The Mueller team also knew the contents of postelection text messages sent by Mr. Dmitriev. But prosecutors redacted how they knew. Five times they used the term “investigative technique.” The censoring suggests that Mr. Dmitriev was wiretapped.
Mr. Prince met with Mr. Dmitriev on Jan. 11, 2017, at the Four Seasons Resort in the Seychelles at Mr. Nader’s villa. Days later, Mr. Bannon expressed no interest in the meeting. He told the Mueller team that he would have discouraged it if he had known. Mr. Dmitriev told Mr. Nader that the Prince meeting was a waste of time.
Mr. Prince testified on Nov. 30, 2017, before the House Permanent Select Committee on Intelligence that the encounter with Mr. Dmitriev wasn’t planned and lasted a few minutes in a hotel bar. The committee released a transcript at his request.
Democrats said he lied and sent a criminal referral to the Justice Department to investigate Mr. Prince for testifying falsely.
There is no evidence in the Mueller report that the Nader-Prince-Dmitriev nexus was tied to Russia’s election interference.
The FBI also relied on cellphone data to verify the location in London of Trump volunteer George Papadopoulos, one of the investigation’s key principals. It centered on the pivotal relationship between Papadopoulos, who wanted to set up a Trump-Kremlin meeting, and Joseph Mifsud, a mysterious London-based professor from Malta.
Mr. Mifsud told Papadopoulos he had heard in Moscow that the Russians owned thousands of Hillary Clinton emails. Papadopoulos ended up telling Alexander Downer, the Australian ambassador to the United Kingdom, according to Mr. Downer. Papadopoulos denies this.
The Australian government replayed the conversation to the Obama administration. The FBI started on July 31, 2016, a nearly three-year investigation that failed to find election interference by Papadopoulos or any Trump associate.
Concerning cellphones, the Mueller reported states: “Papadopoulos’s and Mifsud’s mentions of seeing each other ‘tomorrow’ referenced a meeting that the two had scheduled for the next morning, April 12, 2016, at the Andaz Hotel in London. Papadopoulos acknowledged the meeting during interviews with the Office, and records from Papadopoulos’s UK cellphone and his internet-search history all indicate that the meeting took place.”
Several Trump associates such as Papadopoulos wonder whether they were wiretapped by Western intelligence.
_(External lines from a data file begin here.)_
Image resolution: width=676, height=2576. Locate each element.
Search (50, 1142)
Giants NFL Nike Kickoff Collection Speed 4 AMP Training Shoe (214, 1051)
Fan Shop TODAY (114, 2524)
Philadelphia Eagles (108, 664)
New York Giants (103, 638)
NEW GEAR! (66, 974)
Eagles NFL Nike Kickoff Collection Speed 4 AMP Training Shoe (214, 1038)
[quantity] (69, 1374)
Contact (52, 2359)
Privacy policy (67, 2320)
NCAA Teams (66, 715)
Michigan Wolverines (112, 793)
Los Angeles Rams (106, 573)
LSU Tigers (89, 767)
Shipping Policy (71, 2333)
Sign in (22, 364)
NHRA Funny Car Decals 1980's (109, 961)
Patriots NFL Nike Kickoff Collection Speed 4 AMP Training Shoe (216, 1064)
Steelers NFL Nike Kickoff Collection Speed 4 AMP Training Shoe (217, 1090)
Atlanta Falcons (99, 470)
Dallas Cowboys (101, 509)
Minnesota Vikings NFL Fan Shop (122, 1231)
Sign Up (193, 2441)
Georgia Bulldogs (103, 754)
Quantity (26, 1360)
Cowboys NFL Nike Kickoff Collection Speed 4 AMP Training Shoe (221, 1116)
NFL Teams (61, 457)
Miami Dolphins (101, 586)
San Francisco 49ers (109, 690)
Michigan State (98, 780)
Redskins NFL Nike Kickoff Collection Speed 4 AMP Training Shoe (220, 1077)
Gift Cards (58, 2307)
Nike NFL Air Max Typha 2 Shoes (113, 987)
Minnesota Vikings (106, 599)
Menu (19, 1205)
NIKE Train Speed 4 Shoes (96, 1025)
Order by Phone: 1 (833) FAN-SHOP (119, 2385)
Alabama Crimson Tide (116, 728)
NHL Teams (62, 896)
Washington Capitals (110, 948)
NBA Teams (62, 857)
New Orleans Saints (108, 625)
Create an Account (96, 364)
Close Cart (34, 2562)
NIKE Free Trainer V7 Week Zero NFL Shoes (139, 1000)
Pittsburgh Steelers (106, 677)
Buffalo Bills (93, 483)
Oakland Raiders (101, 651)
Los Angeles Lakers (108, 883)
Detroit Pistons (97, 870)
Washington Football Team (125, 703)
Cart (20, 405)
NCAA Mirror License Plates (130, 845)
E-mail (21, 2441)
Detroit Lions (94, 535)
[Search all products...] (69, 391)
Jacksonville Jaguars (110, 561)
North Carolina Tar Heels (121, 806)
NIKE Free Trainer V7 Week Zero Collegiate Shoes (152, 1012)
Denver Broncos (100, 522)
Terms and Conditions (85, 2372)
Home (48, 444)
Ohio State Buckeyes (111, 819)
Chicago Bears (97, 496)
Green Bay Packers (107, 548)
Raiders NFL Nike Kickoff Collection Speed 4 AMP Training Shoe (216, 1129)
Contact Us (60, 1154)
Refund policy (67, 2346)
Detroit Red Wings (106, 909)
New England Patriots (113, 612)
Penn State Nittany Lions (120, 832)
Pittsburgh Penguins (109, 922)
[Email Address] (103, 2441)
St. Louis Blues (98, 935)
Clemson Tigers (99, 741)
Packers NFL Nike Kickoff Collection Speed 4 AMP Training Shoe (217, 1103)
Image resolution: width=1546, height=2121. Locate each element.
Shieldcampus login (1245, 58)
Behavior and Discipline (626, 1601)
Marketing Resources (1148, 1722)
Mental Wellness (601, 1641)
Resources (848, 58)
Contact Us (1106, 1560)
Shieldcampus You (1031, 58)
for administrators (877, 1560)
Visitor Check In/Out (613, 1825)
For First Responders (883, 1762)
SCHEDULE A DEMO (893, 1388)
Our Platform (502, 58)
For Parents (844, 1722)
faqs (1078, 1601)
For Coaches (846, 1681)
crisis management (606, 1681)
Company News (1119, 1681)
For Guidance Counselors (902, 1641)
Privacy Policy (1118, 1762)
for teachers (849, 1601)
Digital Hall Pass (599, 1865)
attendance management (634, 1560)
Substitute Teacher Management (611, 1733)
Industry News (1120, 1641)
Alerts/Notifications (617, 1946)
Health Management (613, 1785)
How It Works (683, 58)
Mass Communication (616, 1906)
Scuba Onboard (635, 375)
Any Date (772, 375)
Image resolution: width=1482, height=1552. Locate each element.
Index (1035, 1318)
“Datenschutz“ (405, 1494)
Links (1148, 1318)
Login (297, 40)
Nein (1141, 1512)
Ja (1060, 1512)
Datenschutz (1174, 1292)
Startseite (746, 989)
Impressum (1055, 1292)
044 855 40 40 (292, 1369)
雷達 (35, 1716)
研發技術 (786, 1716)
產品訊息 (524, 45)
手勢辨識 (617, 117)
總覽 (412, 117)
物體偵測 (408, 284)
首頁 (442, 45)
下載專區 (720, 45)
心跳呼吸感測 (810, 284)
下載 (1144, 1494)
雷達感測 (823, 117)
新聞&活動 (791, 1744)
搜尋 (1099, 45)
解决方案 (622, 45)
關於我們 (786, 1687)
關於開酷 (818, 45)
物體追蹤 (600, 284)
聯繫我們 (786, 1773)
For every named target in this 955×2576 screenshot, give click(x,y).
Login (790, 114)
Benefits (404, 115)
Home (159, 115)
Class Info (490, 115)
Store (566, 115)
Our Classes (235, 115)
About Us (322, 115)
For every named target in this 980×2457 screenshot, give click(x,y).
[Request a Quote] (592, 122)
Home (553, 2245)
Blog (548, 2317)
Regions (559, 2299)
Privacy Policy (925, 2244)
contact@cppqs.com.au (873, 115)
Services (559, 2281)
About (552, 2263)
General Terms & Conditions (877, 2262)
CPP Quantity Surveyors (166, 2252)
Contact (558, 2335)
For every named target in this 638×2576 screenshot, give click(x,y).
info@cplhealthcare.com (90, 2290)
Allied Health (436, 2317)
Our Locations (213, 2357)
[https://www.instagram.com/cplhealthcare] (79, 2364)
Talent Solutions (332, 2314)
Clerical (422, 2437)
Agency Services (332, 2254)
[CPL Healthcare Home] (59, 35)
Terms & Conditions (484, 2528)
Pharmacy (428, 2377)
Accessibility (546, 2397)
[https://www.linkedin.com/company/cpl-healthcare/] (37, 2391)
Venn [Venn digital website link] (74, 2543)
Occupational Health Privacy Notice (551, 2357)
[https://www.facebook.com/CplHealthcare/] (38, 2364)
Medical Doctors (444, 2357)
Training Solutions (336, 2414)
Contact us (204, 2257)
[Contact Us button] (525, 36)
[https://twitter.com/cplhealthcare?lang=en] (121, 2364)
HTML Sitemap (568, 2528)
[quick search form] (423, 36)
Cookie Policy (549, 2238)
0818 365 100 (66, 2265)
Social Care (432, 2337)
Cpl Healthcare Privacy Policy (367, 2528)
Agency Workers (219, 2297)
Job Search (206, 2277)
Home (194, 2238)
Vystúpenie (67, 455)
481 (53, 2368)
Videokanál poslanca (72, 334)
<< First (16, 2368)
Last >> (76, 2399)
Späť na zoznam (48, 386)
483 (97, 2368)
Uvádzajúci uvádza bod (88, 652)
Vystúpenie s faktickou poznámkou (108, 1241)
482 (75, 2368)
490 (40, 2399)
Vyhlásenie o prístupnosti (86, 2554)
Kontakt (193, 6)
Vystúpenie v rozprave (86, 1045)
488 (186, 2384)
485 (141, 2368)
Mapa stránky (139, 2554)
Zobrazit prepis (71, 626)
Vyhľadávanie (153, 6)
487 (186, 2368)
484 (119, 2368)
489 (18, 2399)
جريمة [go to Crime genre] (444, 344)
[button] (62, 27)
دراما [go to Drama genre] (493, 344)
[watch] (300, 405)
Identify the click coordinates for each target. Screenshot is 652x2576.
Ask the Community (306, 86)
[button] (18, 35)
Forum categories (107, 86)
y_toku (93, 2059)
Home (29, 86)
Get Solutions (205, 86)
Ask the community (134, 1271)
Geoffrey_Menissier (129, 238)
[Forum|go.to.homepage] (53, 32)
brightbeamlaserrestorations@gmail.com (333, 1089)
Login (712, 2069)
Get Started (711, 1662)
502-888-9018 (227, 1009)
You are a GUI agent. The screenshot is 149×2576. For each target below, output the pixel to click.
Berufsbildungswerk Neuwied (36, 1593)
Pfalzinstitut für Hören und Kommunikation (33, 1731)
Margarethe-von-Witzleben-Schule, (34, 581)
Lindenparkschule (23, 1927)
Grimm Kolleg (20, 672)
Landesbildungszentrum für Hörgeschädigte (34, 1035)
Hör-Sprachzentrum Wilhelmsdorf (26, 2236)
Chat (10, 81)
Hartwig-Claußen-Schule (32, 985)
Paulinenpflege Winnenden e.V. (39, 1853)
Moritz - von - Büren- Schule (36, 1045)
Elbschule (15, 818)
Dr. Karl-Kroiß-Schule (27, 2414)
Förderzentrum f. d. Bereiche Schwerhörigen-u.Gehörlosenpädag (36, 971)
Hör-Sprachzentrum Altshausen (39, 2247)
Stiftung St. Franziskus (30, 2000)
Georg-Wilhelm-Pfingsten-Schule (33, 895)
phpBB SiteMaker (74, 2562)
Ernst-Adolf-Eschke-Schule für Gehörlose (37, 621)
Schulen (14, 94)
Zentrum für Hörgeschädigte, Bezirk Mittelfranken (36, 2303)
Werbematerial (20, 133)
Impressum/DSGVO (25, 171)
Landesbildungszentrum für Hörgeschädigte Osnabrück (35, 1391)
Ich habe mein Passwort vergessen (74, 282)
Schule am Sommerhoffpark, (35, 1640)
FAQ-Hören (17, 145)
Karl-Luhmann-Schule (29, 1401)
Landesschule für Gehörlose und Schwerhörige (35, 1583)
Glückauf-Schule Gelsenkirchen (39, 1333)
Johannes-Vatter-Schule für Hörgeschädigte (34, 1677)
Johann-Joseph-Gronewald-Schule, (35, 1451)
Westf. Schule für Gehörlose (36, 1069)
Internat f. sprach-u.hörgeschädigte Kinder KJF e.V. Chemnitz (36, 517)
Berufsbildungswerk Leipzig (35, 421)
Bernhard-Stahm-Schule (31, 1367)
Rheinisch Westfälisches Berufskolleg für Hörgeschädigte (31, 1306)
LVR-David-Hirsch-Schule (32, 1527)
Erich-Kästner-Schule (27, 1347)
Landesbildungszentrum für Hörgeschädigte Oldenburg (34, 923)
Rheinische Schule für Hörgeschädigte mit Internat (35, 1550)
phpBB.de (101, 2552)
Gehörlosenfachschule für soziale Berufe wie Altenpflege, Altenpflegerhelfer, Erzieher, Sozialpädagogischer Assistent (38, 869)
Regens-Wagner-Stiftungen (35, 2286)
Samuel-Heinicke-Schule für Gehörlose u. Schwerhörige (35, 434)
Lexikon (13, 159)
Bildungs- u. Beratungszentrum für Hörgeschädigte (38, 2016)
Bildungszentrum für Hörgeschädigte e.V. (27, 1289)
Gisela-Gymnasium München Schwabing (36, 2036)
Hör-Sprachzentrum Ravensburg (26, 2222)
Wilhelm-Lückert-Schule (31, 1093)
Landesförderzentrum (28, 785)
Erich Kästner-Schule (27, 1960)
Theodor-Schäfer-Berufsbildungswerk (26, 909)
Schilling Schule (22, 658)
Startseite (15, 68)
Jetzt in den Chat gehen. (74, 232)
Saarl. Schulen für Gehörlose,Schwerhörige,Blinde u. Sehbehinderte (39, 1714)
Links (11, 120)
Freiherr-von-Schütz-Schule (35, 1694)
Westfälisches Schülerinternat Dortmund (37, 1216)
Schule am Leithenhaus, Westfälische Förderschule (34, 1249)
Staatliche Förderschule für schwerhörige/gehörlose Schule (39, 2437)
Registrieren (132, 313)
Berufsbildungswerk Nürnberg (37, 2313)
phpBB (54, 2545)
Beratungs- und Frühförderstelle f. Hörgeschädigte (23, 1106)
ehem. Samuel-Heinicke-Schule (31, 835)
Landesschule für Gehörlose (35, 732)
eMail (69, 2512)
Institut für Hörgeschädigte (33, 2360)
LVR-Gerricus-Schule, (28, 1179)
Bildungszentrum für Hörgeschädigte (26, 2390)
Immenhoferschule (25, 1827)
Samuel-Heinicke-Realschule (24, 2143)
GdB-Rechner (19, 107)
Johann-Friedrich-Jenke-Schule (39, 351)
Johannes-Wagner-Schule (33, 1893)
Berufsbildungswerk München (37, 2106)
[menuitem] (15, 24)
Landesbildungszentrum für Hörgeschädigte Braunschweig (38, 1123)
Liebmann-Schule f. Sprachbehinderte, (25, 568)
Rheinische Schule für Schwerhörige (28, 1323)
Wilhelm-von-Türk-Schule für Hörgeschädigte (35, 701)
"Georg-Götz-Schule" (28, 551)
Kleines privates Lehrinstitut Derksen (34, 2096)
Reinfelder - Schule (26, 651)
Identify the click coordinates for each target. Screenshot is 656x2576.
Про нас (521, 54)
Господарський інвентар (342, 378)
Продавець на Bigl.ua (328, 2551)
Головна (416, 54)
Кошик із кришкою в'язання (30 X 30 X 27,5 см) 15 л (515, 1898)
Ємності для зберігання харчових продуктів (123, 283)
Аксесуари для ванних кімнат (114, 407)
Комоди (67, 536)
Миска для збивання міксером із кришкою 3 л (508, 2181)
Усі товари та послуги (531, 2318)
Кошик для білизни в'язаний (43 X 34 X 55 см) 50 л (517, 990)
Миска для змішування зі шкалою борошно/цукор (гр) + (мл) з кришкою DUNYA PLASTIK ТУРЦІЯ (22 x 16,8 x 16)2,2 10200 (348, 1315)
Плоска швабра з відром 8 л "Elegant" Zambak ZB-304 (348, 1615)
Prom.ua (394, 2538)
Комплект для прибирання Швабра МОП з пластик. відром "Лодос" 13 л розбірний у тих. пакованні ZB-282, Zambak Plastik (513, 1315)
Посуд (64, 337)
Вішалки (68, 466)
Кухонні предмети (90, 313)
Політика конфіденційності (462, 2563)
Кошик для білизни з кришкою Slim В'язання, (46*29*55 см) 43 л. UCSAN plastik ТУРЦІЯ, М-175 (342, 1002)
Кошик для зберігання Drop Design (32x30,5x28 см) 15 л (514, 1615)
One Trump associate, Carter Page, knows he was.
Relying heavily on Mr. Steele’s dossier, the FBI in October 2016 won court permission to penetrate Mr. Page’s communications. Federal judges approved three more warrants, taking the spying to September 2017.
Such warrants under the Foreign Intelligence Surveillance Act (FISA) can be highly intrusive. The FBI can invade all computer and phone contacts as well as text messages and calls, peering back months to see what the target was saying.
Yet the special counsel’s report makes no mention of this surveillance or that agents ever relied on Mr. Page’s cellphone. After a year’s worth of wiretaps and multiple interviews with the FBI, Mr. Page wasn’t charged.